Before we move forward, I need to make one last point. Much of this book will take an approach that is very cool and conciliatory. I want to make it clear that this is not meant as an implicit endorsement of moderate approaches to politics. I am a radical through and through. My goal in writing this book is to start pushing those in the discipline of a certain persuasion to move in a more radical direction. So that I am not mistaken, though, I want to end with as clear of an articulation of my goals as I can imagine—Fuck the patriarchy! Fuck white supremacy! Fuck heteronormativity! Fuck ableism! Fuck all oppression (but these former manifestations of oppression are the only that I discuss here)!

■ RECORD LIST
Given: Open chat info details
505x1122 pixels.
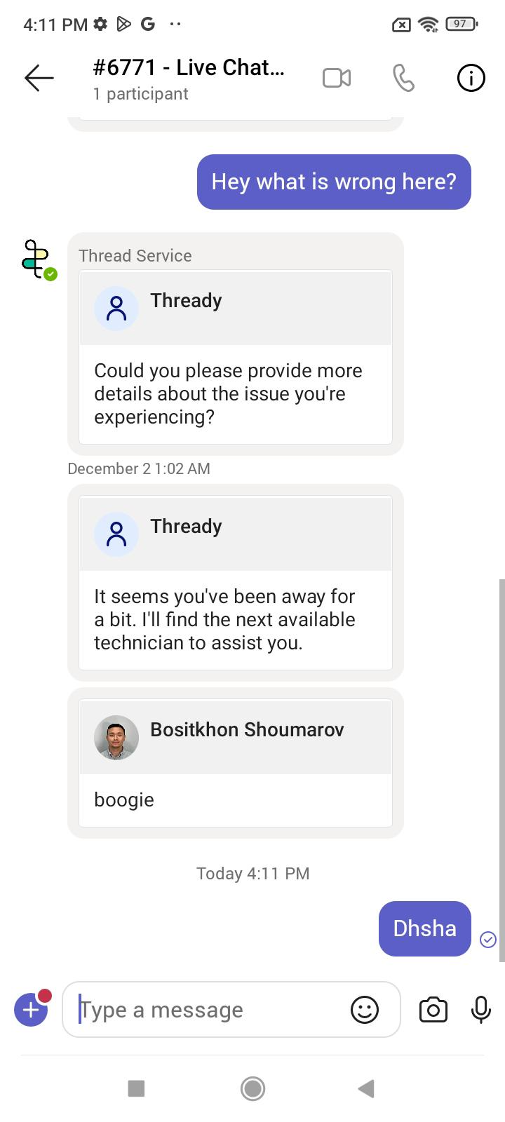Looking at the screenshot, I should (471, 78).
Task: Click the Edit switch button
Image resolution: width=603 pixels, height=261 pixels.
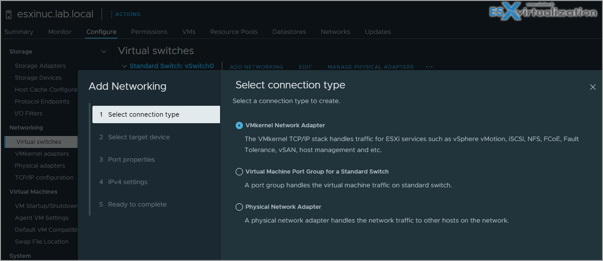Action: (305, 67)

■ CHALLENGE
Substitute "volume" for every "book" and write out the passage, starting with "Before we move" and going on through "I discuss here)!". Draw only on the passage; the items play no part.

■ EXERCISE RESULT
Before we move forward, I need to make one last point. Much of this volume will take an approach that is very cool and conciliatory. I want to make it clear that this is not meant as an implicit endorsement of moderate approaches to politics. I am a radical through and through. My goal in writing this volume is to start pushing those in the discipline of a certain persuasion to move in a more radical direction. So that I am not mistaken, though, I want to end with as clear of an articulation of my goals as I can imagine—Fuck the patriarchy! Fuck white supremacy! Fuck heteronormativity! Fuck ableism! Fuck all oppression (but these former manifestations of oppression are the only that I discuss here)!